— start Excerpted text —
I’ll be discussing my long relationship with Kentucky this Saturday in my town, Port Washington, Long Island – at the Dolphin Bookshop right after 3 PM.
Mostly I’ll be talking about how a few years of living in Kentucky gave me enough material to fill my head and my books and my articles forever.
I doubt I’ll get to all the stories, so let me tell how this photo with Secretariat came to be taken:
It started on May 6, 1989, when Sunday Silence won the Derby. At the media party late that night, a friend offered a tour of Stone Farm, where Sunday Silence’s sire Halo lived.
Oh, and on the way back up Winchester Road we could stop at Claiborne Farm to see Secretariat.
— end Excerpted text —
List of tasks:
A – In the Kentucky post, on which farm did Sunday Silence's sire Halo live?
B – Reproduce the Kentucky post word for word from "I’ll be discussing" up to and including "to see Secretariat.".
— start Data excerpt —
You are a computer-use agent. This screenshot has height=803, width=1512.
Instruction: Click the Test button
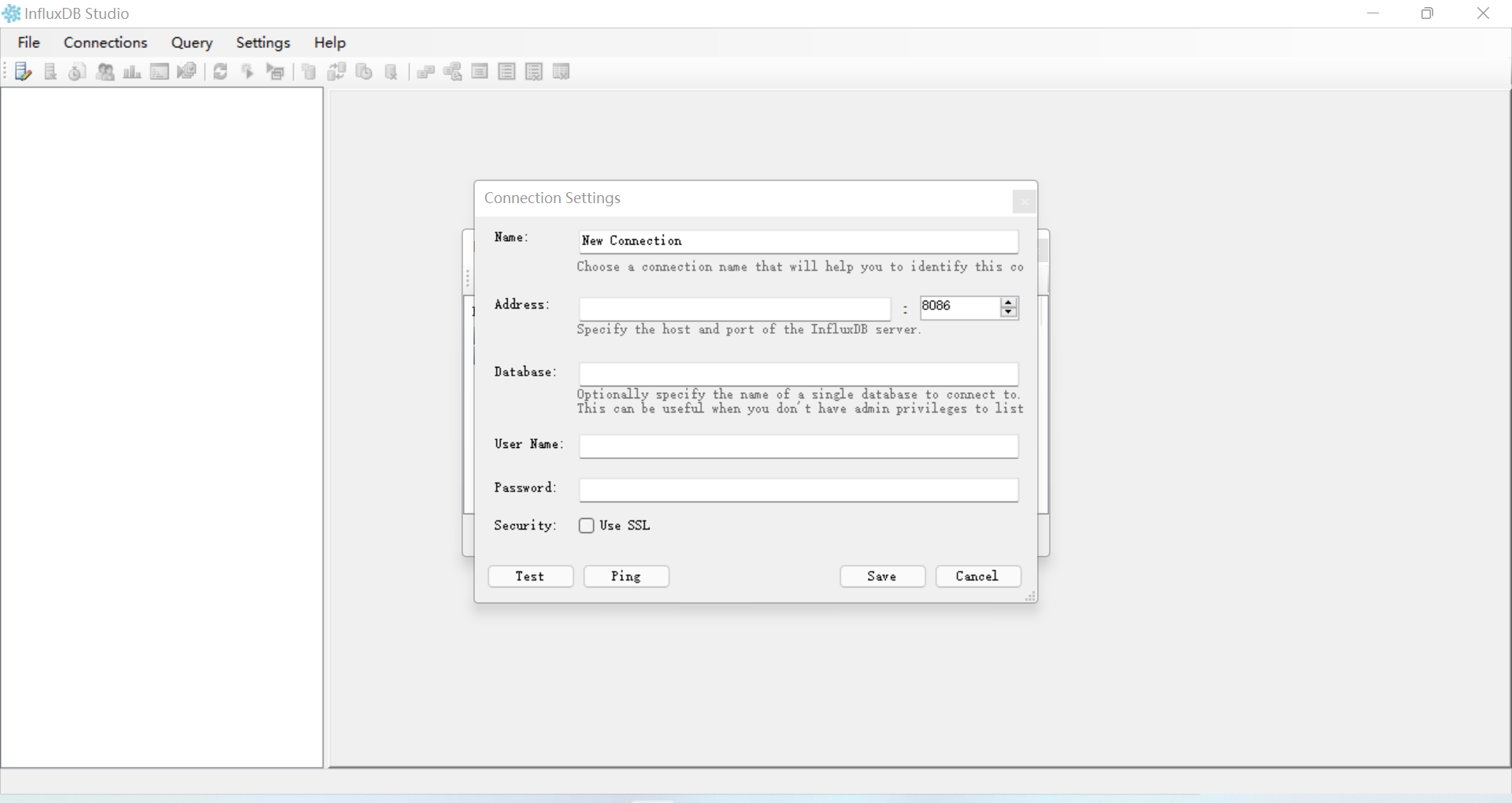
— end Data excerpt —
The replies:
A – Stone Farm

B –
I’ll be discussing my long relationship with Kentucky this Saturday in my town, Port Washington, Long Island – at the Dolphin Bookshop right after 3 PM.
Mostly I’ll be talking about how a few years of living in Kentucky gave me enough material to fill my head and my books and my articles forever.
I doubt I’ll get to all the stories, so let me tell how this photo with Secretariat came to be taken:
It started on May 6, 1989, when Sunday Silence won the Derby. At the media party late that night, a friend offered a tour of Stone Farm, where Sunday Silence’s sire Halo lived.
Oh, and on the way back up Winchester Road we could stop at Claiborne Farm to see Secretariat.